If you do think it's okay, what do you think the rules and guidelines are that make it okay?
Brett Ballard-Beach: The simple (cynical) answer is that the people who hold the rights to the product are always free to do whatever they want with it; audiences are a necessary evil. (Sonic Youth once borrowed the quote "Once it leaves your head, it's already compromised.") If the creator - writer and or director, for sake of argument - of a movie holds the rights, that may be preferable, but he or she has the potential to muck it up just as much as if a studio or executive producer hold the rights and decides to re/make/boot/imagine/vision. I don't understand kowtowing to the fans, getting their permission, approval, etc. It seems to me it could mess with the artistic process, such as it may be
I may have once thought there were some movies (horror or otherwise) too esteemed to be redone (more on that in a second) but I have long since resigned myself or gained clarity on the subject, depending on your point of view - it doesn't offend me and I don't see why it should offend a fan, whatever the film or series may be. It would be preferable not to have a piece of crap that is in any way tangentially related to something that you hold in high esteem, but it doesn't and shouldn't lessen what you love about the films you love. But, you know, I still have the (small but real) fears that Before Midnight might not prove to my liking so I empathize with those who have a strong feeling of emotional investment that ends up, in their view, being betrayed.
Gus Van Sant's Psycho project is the case subject I would use as the nadir of "why the hell does this sacrilegious film exist?", but prior to that there were three sequels and a TV series, some of which I really like, so I ain't climbing the high horse (And the answer is that Gus Van Sant was the hottest name in town post Good Will Hunting, and this is what he chose to cash his commercial chips on.)
And, although it doesn't entirely redeem the project a) It provides an interesting view of Vince Vaughn's career in the late ‘90s and an entirely different direction he was exploring at the time, with a slew of small weird indie films mixed in with blockbusters. Looking back, he was a great choice; and b) for me the last four minutes (by which I mean the closing credit sequence) is the key to understanding the film. Every time I watch it, it never fails to freak me the fuck out. As crazy as it sounds, I always think something is going to happen.
Matthew Huntley: All I ask is they don't touch The Exorcist. They can keep imitating it all they want, but please don't attempt to remake the original. Like so many, it's fine as is!

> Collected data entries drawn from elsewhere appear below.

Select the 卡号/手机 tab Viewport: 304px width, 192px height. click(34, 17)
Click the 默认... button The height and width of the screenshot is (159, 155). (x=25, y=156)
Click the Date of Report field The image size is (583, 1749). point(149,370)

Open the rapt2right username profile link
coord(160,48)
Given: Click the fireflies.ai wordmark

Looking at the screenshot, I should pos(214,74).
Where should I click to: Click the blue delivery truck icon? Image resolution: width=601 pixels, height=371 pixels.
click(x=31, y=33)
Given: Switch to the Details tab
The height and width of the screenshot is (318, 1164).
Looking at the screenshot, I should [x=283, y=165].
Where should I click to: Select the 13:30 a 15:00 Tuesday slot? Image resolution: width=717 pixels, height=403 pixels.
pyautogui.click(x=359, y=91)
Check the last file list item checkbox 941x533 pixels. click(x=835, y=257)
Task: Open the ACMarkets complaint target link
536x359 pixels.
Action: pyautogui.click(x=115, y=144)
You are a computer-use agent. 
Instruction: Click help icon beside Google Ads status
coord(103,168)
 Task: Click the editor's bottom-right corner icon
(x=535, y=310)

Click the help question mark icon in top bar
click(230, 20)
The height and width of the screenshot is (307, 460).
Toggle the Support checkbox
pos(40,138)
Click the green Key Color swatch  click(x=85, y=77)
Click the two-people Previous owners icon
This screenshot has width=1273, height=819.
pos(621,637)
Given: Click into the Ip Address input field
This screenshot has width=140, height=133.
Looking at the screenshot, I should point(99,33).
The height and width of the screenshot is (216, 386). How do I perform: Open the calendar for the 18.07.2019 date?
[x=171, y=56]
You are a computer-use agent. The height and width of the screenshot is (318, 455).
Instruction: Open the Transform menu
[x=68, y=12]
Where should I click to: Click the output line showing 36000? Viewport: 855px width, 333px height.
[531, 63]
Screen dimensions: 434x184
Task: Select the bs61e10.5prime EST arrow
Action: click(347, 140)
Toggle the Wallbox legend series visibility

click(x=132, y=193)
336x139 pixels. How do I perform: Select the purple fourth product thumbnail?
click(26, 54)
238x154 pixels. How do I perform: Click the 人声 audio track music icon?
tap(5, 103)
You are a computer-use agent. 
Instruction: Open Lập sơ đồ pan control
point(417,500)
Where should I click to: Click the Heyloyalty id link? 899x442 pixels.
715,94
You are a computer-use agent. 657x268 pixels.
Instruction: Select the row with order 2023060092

Edwin Davies: Yeah, I think The Exorcist is the only one that would really, really piss me off, but then again that film has already endured two sequels (one pretty good, the other mindbogglingly awful) and two poor prequels without being diminished, so I'm sure it could withstand a bad remake or two. Apart from that, most of the horror films that I really love already have been remade, so I don't feel as if there is anything else that is truly beyond being remade, with the possible exception of stuff too weird and out there like Brian Yuzna's Society or most of David Cronenberg's stuff.
I think the only rule that people should follow if trying to remake a film is to try to make a new film, rather than just copy the earlier one shot for shot. Obviously it won't be original, but if it feels like a new take then it at least justifies its own existence somewhat. There's nothing worse than a horror remake that's little more than an update with no individual personality.